[Aim of the task]: Take the entries below and print only the lines from the one with "Instruction: Select the wave C label" through the one with "Open the Display", exactly as they stand, both ends included.

[Given records]:
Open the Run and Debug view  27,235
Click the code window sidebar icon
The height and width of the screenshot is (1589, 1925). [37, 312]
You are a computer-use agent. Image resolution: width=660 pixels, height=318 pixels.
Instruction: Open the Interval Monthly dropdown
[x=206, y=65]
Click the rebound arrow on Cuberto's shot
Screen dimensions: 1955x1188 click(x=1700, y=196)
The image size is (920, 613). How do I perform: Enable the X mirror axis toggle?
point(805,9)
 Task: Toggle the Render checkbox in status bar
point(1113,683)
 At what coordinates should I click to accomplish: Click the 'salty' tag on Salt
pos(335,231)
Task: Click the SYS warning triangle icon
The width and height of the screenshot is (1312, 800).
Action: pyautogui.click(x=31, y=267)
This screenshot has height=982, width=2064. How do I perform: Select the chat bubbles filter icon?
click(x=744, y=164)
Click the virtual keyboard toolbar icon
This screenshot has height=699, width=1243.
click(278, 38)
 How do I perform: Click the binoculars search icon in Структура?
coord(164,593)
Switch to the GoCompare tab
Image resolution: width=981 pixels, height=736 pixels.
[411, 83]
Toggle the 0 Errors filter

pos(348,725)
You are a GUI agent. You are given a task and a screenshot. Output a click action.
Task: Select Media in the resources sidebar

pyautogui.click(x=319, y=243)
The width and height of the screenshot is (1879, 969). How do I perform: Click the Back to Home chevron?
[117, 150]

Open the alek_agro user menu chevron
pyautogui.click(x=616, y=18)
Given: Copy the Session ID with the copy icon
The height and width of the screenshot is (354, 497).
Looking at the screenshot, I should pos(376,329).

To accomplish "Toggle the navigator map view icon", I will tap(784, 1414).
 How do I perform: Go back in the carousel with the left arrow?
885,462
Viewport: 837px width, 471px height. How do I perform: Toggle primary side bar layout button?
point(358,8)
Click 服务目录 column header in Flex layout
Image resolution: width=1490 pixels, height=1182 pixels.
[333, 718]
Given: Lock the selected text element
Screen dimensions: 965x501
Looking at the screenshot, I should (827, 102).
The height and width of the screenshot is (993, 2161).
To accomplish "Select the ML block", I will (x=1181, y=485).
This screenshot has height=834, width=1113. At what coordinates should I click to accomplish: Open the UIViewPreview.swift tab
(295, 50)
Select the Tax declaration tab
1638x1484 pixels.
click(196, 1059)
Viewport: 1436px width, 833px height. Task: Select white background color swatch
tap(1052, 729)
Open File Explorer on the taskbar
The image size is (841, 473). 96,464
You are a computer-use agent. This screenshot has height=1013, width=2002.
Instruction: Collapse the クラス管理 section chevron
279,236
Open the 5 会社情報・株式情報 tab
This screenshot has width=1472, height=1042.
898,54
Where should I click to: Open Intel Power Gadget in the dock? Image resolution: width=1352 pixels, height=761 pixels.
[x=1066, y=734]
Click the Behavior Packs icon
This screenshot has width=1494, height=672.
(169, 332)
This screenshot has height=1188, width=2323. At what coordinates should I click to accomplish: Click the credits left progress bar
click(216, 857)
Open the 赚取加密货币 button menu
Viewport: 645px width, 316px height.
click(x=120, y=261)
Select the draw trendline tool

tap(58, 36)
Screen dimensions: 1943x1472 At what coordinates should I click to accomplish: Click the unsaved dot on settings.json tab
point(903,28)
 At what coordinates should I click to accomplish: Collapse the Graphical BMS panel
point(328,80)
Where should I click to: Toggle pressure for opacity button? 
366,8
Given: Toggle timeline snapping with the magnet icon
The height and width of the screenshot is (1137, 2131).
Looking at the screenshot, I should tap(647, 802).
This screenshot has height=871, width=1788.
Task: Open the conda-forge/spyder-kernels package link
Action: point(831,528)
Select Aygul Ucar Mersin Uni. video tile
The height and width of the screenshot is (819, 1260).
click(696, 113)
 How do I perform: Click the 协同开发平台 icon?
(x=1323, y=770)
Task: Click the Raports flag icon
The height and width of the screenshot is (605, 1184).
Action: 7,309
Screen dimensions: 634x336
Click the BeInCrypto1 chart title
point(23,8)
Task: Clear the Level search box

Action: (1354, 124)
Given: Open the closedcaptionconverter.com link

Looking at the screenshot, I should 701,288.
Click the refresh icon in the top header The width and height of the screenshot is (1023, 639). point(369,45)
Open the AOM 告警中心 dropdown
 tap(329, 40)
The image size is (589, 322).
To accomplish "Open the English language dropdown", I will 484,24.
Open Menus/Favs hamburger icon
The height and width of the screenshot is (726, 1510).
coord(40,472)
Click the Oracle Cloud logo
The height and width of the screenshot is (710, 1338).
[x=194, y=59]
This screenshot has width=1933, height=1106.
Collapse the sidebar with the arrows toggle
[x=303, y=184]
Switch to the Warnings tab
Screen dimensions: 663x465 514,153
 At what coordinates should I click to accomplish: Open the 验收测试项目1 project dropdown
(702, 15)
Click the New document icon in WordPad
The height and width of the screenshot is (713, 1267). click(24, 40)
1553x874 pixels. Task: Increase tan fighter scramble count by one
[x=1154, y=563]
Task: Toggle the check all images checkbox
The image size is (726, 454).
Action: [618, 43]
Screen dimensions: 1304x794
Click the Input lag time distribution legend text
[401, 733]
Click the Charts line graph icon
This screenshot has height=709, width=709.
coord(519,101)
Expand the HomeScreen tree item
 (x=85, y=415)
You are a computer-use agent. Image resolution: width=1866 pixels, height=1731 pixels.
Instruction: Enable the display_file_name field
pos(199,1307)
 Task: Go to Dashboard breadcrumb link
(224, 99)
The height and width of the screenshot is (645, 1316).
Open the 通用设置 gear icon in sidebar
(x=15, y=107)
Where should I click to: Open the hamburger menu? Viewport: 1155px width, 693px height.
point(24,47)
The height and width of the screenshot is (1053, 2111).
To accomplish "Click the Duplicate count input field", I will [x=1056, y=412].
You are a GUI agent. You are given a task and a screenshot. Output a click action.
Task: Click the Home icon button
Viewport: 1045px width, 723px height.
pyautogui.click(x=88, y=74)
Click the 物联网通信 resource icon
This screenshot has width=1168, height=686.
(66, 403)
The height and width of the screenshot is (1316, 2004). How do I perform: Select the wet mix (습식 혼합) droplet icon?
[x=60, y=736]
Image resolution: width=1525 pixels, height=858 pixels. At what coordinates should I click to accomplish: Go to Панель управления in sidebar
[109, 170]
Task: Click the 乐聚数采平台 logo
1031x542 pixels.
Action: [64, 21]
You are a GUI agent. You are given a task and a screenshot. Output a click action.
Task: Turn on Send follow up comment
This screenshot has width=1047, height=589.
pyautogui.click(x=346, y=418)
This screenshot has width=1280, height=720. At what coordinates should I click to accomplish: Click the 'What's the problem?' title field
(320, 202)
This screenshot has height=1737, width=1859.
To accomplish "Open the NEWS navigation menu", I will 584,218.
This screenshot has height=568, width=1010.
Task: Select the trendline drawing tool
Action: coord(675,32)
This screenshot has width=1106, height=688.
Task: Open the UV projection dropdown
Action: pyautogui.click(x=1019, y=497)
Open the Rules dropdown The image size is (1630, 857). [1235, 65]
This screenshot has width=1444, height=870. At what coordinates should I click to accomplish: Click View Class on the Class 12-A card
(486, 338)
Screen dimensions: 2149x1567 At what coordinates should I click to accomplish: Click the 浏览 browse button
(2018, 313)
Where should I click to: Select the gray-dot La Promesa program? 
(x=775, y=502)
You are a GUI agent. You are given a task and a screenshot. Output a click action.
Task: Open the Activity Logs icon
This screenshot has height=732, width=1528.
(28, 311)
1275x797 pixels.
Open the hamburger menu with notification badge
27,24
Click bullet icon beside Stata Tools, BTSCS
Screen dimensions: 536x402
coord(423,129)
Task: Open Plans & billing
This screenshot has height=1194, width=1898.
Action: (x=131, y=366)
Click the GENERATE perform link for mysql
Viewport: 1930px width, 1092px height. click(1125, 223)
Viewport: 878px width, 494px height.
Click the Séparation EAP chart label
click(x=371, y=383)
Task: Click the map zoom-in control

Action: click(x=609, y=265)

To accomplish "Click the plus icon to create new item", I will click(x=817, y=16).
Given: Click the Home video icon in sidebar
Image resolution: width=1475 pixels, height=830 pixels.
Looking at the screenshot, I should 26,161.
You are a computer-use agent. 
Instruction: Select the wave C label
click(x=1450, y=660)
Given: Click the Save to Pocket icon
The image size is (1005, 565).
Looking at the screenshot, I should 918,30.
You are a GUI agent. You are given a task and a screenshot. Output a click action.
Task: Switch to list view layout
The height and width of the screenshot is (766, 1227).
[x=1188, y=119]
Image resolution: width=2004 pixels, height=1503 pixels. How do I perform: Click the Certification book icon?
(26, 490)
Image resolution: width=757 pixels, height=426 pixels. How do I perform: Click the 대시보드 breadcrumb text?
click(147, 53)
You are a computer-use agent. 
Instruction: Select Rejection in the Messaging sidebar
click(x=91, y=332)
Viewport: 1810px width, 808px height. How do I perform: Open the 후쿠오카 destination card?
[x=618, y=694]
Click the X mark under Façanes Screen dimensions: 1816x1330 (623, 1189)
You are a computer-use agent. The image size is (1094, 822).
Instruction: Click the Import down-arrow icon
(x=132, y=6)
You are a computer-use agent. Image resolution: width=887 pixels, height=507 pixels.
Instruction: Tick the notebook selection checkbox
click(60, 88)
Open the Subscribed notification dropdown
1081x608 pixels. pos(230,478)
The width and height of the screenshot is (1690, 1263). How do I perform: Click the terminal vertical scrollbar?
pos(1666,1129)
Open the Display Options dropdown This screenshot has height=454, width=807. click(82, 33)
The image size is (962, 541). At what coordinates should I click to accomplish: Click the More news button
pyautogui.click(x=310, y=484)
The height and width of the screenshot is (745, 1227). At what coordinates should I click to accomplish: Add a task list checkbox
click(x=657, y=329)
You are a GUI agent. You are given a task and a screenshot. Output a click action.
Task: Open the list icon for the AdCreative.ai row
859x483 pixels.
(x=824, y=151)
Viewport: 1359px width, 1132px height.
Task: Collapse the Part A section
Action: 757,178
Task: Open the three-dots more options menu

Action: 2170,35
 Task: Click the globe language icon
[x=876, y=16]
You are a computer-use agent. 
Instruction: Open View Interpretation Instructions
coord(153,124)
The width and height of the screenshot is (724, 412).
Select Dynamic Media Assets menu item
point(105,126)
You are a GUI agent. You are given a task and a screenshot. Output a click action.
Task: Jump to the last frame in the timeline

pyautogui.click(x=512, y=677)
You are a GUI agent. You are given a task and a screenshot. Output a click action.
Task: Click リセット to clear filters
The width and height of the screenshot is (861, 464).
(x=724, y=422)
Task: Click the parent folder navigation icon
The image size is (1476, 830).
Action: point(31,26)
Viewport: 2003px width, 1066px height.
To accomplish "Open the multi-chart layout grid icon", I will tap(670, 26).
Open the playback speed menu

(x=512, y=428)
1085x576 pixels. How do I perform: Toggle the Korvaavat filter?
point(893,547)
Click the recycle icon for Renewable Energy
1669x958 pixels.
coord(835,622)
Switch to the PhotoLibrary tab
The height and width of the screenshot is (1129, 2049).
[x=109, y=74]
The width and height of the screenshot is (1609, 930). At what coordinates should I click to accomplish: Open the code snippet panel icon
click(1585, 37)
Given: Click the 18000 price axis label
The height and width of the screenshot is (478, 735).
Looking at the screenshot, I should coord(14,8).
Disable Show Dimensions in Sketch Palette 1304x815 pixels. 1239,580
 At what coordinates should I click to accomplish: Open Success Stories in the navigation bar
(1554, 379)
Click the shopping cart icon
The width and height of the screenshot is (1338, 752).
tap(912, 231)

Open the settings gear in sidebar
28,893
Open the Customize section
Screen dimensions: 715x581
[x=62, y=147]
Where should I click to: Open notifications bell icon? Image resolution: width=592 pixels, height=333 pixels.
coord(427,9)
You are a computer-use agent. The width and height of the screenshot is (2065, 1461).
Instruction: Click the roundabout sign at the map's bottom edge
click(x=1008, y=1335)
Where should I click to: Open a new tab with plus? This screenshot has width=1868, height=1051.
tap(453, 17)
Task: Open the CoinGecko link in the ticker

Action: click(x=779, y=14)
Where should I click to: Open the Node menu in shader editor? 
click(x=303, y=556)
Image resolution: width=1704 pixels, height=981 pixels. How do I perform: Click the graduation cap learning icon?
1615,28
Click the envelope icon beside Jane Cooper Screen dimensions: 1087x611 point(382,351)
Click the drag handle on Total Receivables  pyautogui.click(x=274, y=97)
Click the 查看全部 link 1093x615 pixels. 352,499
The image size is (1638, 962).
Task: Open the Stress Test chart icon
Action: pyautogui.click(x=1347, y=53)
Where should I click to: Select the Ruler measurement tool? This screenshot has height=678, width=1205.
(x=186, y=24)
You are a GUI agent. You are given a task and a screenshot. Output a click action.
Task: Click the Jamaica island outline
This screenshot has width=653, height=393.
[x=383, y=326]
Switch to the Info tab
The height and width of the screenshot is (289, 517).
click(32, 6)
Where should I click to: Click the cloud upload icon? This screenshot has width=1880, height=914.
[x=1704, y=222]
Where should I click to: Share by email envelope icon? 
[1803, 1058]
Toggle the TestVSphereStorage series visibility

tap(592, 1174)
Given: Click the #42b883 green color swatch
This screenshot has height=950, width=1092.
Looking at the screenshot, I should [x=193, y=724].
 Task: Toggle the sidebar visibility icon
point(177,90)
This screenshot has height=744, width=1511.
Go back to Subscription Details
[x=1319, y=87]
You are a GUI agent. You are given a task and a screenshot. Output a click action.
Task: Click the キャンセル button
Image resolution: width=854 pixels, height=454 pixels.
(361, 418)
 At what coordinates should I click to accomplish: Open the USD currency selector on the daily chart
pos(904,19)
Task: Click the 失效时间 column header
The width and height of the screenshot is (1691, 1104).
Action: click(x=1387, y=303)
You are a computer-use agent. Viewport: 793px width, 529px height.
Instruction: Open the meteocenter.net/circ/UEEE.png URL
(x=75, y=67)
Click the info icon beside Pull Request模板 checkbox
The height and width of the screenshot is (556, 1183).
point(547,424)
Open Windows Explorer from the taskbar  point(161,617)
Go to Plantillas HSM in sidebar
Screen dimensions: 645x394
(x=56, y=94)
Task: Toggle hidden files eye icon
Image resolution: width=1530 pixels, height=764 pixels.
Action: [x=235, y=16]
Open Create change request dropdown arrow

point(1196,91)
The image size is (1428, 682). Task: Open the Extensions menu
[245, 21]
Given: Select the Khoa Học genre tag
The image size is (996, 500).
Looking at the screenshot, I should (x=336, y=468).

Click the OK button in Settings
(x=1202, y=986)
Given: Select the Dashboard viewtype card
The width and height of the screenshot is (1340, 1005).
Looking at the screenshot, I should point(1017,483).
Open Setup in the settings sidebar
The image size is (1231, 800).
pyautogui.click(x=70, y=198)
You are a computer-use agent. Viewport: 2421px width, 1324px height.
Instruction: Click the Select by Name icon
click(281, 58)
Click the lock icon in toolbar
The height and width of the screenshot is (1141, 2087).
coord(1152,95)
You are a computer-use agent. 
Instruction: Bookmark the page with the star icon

[Answer for the task]:
Instruction: Select the wave C label
click(x=1450, y=660)
Given: Click the Save to Pocket icon
The image size is (1005, 565).
Looking at the screenshot, I should 918,30.
You are a GUI agent. You are given a task and a screenshot. Output a click action.
Task: Switch to list view layout
The height and width of the screenshot is (766, 1227).
[x=1188, y=119]
Image resolution: width=2004 pixels, height=1503 pixels. How do I perform: Click the Certification book icon?
(26, 490)
Image resolution: width=757 pixels, height=426 pixels. How do I perform: Click the 대시보드 breadcrumb text?
click(147, 53)
You are a computer-use agent. 
Instruction: Select Rejection in the Messaging sidebar
click(x=91, y=332)
Viewport: 1810px width, 808px height. How do I perform: Open the 후쿠오카 destination card?
[x=618, y=694]
Click the X mark under Façanes Screen dimensions: 1816x1330 (623, 1189)
You are a computer-use agent. The image size is (1094, 822).
Instruction: Click the Import down-arrow icon
(x=132, y=6)
You are a computer-use agent. Image resolution: width=887 pixels, height=507 pixels.
Instruction: Tick the notebook selection checkbox
click(60, 88)
Open the Subscribed notification dropdown
1081x608 pixels. pos(230,478)
The width and height of the screenshot is (1690, 1263). How do I perform: Click the terminal vertical scrollbar?
pos(1666,1129)
Open the Display Options dropdown This screenshot has height=454, width=807. click(82, 33)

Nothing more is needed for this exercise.